Of course girls have always been interested in looking good. But the desire to be attractive to others is starting at younger and younger ages, with girls as young as four now wanting to get the “look”. Says Charen, “There’s a world of difference between simply wanting to look good – little girls like dresses and ribbons and even nail polish at extremely young ages – and dressing like a little tart. Sadly, little tart clothes are out there in abundance, whereas parents of girls tell me it’s a struggle to find simple, age-appropriate attire for the under-16 set.”
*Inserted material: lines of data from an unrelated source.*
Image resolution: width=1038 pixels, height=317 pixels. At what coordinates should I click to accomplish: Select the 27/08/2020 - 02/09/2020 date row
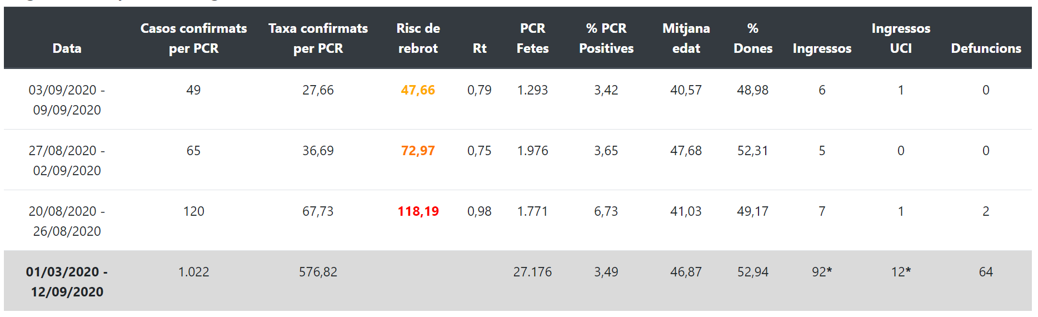[x=518, y=160]
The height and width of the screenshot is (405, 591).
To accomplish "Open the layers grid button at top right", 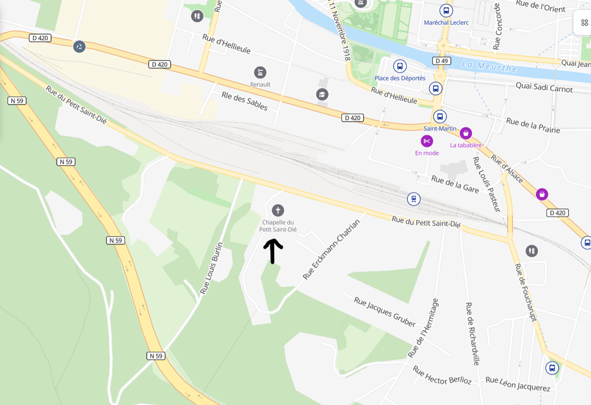I will pyautogui.click(x=584, y=23).
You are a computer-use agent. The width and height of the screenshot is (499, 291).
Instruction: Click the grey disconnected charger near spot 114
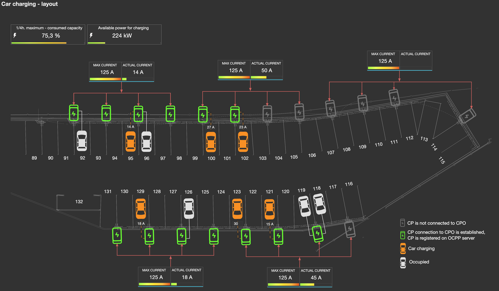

She continues, “When girls barely out of diapers are encouraged to wear makeup, skin-tight miniskirts and push-up bras, we’ve left the realm of wanting to look pretty and gone into something sick and tawdry. Whatever we may think of immodesty in grown women, there is little doubt it is disgusting, demeaning and depraved in little girls.”

So what’s a concerned parent to do? “Fathers and mothers, protect your girls’ innocence. Take the TV out of their rooms. Monitor what they watch. Don’t purchase the racy clothes or music or movies. And try a dose of what Bill Bennett and Joe Lieberman attempted to do more than a decade ago – shame the purveyors of smut.”

Quite so. It is time parents took back their daughters (and sons) from the corporate pedophiles, and the immoral marketeers at Hollywood, Madison Avenue and MTV. Of course resisting and challenging popular culture is not easy. Parents need the help of sympathetic governments who will work to regulate or remove some of the more perverse aspects of raunch culture.

But it is good to know that it is not just the “wowsers” who are concerned. When groups like the APA and others get into the act, then perhaps it can be said that we really do have a serious problem on our hands.